Exercise brief:
When a line in the material beneath includes the word "marker", add it to the count, and report the count alone.

----- Data for analysis -----

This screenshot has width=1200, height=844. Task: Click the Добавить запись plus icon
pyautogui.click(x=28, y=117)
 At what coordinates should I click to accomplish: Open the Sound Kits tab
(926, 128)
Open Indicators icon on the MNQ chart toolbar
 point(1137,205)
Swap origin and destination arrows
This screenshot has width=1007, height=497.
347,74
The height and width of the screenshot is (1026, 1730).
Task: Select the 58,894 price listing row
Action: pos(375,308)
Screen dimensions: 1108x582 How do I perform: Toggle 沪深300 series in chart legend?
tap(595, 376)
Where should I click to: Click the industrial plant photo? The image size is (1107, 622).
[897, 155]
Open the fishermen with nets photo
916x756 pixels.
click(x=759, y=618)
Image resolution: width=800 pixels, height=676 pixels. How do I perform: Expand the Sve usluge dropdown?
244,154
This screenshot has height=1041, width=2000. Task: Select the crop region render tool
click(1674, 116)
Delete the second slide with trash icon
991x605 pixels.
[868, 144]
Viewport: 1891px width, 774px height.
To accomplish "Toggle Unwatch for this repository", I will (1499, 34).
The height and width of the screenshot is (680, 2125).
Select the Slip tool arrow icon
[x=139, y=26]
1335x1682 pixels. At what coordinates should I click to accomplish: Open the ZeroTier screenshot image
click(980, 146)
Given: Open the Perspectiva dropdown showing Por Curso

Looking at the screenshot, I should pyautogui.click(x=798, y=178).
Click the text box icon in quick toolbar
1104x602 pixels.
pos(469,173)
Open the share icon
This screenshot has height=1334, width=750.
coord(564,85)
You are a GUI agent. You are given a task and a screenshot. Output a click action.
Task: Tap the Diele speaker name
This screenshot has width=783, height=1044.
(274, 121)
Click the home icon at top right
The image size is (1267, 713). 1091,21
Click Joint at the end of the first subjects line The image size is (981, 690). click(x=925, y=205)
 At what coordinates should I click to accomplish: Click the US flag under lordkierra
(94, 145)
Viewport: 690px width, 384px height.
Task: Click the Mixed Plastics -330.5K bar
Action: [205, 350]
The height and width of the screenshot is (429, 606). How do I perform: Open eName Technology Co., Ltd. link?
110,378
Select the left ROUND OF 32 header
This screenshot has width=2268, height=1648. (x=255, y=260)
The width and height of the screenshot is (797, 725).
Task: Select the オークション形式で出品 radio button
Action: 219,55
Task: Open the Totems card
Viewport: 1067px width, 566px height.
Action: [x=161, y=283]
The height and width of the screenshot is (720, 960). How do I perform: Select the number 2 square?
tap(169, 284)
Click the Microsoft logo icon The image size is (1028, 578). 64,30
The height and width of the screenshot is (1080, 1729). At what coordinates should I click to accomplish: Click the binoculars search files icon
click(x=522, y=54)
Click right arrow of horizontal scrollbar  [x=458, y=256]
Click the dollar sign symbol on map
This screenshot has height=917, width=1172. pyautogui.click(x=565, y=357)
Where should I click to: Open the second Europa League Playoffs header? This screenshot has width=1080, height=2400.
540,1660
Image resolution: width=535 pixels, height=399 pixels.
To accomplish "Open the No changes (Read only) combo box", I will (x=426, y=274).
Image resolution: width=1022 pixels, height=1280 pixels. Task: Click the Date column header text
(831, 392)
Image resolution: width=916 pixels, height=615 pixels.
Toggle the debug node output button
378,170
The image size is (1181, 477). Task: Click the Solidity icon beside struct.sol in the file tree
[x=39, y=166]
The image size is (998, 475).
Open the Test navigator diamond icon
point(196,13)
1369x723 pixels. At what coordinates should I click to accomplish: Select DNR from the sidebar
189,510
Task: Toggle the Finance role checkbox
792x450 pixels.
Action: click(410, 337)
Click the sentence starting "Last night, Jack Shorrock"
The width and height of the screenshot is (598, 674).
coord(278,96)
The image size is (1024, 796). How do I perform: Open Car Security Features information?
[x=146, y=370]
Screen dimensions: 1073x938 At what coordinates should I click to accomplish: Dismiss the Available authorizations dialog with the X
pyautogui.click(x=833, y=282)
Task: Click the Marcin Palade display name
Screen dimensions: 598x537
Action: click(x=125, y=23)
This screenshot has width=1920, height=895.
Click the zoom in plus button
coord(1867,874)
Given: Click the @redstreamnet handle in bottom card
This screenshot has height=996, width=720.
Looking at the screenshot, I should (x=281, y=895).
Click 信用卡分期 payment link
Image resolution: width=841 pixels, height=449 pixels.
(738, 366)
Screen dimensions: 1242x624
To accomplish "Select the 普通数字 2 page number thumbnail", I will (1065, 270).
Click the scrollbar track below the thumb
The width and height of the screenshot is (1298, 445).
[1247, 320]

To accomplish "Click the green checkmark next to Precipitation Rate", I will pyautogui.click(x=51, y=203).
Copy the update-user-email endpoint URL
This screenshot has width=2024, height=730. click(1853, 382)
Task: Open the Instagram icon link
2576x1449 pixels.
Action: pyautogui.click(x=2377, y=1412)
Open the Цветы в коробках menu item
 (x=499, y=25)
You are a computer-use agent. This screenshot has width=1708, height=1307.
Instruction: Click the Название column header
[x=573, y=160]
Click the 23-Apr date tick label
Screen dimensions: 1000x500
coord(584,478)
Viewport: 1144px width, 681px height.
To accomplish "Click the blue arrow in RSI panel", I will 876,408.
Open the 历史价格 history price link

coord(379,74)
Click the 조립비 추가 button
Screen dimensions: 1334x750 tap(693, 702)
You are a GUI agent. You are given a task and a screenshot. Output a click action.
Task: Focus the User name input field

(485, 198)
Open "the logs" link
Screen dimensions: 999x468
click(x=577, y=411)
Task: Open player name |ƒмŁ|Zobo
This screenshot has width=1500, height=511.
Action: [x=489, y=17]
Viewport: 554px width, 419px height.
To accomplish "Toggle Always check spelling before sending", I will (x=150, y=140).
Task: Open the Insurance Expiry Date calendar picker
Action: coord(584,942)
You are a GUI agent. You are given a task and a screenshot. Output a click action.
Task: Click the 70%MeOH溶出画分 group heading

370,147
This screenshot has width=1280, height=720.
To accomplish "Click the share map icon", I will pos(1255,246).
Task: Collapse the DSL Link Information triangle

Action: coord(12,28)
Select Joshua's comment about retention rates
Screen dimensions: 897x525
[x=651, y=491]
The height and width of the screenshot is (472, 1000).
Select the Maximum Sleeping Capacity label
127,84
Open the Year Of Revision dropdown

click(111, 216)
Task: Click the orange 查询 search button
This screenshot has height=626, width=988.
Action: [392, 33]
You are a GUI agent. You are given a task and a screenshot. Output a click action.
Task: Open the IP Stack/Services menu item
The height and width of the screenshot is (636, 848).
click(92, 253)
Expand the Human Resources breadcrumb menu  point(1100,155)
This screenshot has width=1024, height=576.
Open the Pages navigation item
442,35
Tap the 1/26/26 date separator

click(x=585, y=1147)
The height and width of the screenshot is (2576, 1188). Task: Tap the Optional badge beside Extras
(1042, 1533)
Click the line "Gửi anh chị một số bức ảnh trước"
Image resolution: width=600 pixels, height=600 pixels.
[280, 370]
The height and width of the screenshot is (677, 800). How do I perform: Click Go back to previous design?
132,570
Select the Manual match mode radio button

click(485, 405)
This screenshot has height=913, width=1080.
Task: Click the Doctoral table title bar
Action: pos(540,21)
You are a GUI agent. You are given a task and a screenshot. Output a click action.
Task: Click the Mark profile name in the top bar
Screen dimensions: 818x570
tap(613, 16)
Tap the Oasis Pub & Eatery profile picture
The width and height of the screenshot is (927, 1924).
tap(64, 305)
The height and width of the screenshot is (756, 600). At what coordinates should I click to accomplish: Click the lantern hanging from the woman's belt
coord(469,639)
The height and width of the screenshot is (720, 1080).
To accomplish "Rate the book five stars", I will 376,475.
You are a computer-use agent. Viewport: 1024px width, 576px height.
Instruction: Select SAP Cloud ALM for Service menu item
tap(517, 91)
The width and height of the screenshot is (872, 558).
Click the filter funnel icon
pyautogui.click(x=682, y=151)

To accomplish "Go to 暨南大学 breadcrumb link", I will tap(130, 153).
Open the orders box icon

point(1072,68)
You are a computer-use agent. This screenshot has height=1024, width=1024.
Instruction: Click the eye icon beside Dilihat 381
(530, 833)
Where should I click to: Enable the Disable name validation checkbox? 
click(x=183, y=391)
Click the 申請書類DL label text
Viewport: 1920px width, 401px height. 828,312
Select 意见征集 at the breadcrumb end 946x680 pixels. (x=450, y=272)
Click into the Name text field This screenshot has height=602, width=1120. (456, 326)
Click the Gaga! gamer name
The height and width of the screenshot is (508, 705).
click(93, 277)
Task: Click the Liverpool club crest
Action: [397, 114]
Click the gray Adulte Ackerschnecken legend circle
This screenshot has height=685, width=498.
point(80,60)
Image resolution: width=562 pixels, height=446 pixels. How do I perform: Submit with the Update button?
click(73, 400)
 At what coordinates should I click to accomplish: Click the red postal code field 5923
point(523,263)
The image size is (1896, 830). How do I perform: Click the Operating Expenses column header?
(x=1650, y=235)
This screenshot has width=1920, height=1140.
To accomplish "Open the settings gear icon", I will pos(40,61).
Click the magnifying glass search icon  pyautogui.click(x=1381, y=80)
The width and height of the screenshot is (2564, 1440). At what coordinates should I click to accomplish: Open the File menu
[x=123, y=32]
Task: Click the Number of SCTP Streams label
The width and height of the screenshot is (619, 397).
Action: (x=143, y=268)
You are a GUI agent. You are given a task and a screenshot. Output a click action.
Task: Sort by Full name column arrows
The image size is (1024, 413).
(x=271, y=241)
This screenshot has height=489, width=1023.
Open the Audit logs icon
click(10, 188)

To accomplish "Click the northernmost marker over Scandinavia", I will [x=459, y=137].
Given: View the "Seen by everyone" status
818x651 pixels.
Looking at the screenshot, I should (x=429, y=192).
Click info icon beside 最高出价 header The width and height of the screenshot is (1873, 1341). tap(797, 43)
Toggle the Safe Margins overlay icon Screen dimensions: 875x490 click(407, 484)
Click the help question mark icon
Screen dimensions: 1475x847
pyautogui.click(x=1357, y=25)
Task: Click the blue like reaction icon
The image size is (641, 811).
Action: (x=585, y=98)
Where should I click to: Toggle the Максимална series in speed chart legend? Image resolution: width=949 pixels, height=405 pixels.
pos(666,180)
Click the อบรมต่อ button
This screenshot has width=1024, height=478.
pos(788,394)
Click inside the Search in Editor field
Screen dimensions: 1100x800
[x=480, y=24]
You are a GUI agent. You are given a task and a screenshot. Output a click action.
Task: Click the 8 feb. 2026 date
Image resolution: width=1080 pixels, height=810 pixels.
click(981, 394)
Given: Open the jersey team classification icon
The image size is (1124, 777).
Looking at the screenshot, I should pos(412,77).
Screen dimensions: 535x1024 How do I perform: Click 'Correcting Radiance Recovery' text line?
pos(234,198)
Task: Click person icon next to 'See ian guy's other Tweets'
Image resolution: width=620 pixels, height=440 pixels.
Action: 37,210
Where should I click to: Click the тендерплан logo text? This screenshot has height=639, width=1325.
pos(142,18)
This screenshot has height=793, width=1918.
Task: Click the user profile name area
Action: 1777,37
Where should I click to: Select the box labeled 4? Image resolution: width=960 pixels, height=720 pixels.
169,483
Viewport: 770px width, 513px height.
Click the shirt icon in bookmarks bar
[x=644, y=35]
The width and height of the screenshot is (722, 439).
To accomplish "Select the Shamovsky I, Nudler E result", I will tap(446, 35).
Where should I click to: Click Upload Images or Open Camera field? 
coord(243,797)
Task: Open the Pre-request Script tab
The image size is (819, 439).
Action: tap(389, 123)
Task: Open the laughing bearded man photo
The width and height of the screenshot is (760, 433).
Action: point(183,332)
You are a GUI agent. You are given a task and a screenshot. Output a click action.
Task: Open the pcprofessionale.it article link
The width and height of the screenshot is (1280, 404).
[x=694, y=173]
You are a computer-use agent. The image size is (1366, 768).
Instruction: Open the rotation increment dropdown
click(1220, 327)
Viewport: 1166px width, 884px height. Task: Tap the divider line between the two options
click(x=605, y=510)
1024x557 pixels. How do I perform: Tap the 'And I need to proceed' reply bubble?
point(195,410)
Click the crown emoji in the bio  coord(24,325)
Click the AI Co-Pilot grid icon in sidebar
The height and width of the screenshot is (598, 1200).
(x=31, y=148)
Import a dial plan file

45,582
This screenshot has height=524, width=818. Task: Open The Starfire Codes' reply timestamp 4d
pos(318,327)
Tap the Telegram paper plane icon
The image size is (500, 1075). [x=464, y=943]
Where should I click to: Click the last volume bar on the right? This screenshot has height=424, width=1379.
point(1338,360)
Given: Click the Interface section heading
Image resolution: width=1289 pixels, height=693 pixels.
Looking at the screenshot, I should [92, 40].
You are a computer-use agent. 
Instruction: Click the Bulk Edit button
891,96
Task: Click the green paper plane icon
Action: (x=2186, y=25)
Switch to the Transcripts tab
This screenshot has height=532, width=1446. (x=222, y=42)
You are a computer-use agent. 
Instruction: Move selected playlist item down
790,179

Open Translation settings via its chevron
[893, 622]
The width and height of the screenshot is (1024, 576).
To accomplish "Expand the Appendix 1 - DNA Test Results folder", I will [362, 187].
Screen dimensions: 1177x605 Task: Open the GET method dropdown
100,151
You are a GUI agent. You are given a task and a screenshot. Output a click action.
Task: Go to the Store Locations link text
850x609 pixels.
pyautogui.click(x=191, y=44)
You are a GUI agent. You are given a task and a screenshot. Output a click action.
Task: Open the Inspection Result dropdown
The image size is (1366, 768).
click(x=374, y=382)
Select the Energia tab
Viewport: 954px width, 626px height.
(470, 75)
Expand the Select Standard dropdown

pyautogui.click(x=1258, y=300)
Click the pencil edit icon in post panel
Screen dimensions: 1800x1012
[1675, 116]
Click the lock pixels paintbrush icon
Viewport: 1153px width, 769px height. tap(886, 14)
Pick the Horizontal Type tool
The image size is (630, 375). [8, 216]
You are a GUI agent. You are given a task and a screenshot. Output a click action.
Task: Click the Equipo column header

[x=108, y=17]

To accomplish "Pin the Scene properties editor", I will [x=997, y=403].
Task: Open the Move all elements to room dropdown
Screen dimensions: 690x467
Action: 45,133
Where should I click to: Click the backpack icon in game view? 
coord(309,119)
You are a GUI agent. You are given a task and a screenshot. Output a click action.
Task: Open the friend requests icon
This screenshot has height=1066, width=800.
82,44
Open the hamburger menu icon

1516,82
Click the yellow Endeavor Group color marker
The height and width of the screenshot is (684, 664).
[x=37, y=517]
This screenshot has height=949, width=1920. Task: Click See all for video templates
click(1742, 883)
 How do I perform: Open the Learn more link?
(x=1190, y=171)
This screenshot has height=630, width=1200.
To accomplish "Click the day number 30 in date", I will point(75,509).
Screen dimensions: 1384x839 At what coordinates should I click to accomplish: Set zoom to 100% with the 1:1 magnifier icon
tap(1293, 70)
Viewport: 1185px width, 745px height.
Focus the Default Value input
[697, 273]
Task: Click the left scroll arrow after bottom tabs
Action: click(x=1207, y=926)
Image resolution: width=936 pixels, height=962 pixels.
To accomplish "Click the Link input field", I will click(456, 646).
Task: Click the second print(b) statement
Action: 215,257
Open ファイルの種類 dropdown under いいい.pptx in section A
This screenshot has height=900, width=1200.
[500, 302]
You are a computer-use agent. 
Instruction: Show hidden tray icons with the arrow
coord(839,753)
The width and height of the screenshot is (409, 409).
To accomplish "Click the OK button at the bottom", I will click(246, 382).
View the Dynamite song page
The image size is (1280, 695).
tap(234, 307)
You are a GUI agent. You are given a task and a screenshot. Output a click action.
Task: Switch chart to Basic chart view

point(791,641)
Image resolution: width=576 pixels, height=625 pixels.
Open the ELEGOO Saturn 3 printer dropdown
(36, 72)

-----

Answer section:
2